K S Nagarajan
Grant Period: Two years
For setting up a multi-indexed and computerised database of Carnatic music compositions, lyricists and composers.
This grant enables Mr K S Nagarajan to complete his ongoing documentation and cataloguing of Carnatic music. For the last decade, he has been working sporadically on creating a multi-indexed and computerised database of the latter. The database has two main sections. Section One primarily has entries under three categories — compositions (CARMUCOM), biographical information on composers and lyricists (VAGYEKAR), and bibliographic data on books and manuscripts relating to Carnatic music (MUSBOOKS). Mr Nagarajan has documented 70 per cent of the documentation pertaining to these aforementioned categories.
Additionally, the first section has four ancillary files. The first, TUNINGS, will have information on lyrics composed by one person but set to music by someone else. The second, ALTVERS, will document alternate versions of the same lyrics.

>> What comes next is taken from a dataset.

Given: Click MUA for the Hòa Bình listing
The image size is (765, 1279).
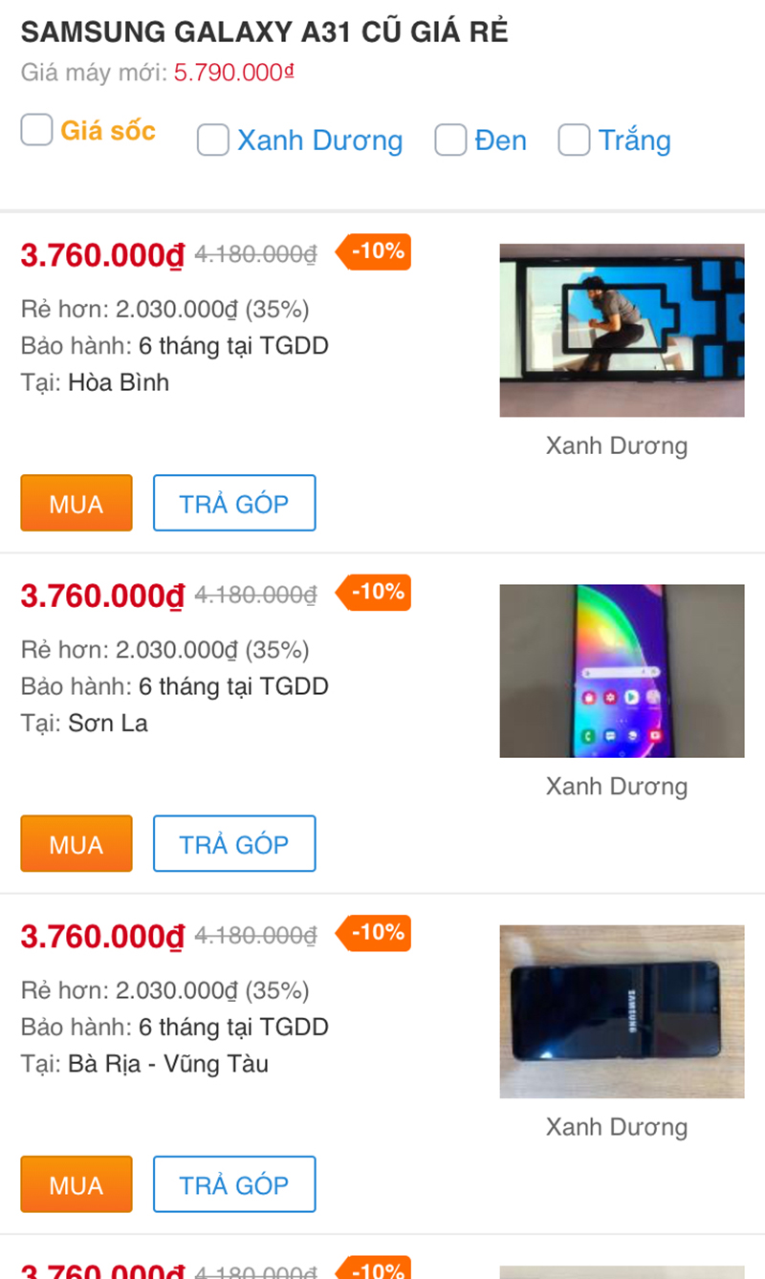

The third file will deal with PALLAVIS — ‘special type of creative composition, designed by either past masters or improvised by the contemporary musician to exhibit the singer’s or player’s virtuosity and control over gait and rhythmic measure or tala’. The fourth and final file, RAGAMALLIK, will document Raagamallikas — ragas related to each other as in a ‘garland’ of ragas, and ranging from three of a kind to thirty or forty.
Section Two of the project contains five parts in Mr Nagarajan‘s initial proposal. Part I concerns the creation of a digital audiography of all known commercially published audio recordings of Carnatic music. Part II is concerned with data on musical compositions created or meant for South Indian classical dance forms. Part of the information for this already exists in the CARMUCOM file, but needs to be supplemented. Part Ill is meant to be a digitisation of unpublished Carnatic music compositions as well as a selective digitisation of those published more than 50 years ago. This documentation would be made possible using a transliteration software which would enable data entered in one or more Indian languages to be transliterated into the Roman script.
Part IV of Section Two is meant to enable students of Carnatic music to produce synthesised sounds or musical notes. Part V is meant to be a Union Catalogue of bibliographies of music-related books and an audiogiraphy of audio recordings existing in different institutional holdings across south India.
The evaluators of Mr Nagarajan's proposal drew attention to the unrealistically ambitious scale of the project, particularly the documentation involved in Section Two. In response to their comments, Mr Nagarajan agreed to retain Section One and drop all but Part II of Section Two of his project. Evaluators also raised questions about the kind of expertise Mr Nagarajan would be drawing on, the nature of the transliteration system to be employed, the software to be used for creating the database, the methodology for documentation under each of the specified categories, and the source for each entry in the database.
Mr Nagarajan sent in a detailed response to these questions. With regard to the question of expertise, he gave the impression of wishing to provide overall direction to the project himself, though he will draw on Carnatic musicians for help in the transliteration and on young volunteers as well as senior musicians for the process of data collection. IFA has decided to seek the help of an expert in monitoring the project. Additionally, it is likely that Mr Nagarajan will need to be encouraged to discuss his project with other musicologists/musicians and even set up a consultative panel.
With regard to the transliteration system to be used, Mr Nagarajan pointed out that he has developed his own ‘standardised’ code, and the entries of researchers assisting him will be checked to conform to this code. As for the software to be used, Mr Nagarajan said that he has been in touch with systems experts through the course of the project. On the issue of sources, he displayed a familiarity with those mentioned by the evaluators, and drew attention to others that were important.
Mr Nagarjan has, at lFA’s suggestion, been in touch with music institutions that can house the database once complete. Ananya, Bangalore, has agreed to make the database available to users at a nominal cost or none at all. The Bangalore Gayana Samaja has made a similar assurance. Mr Nagarajan is also in touch with other organisations like Sampradaya, Chennai, and the Bangalore Kendra of the Bharatiya Vidya Bhavan.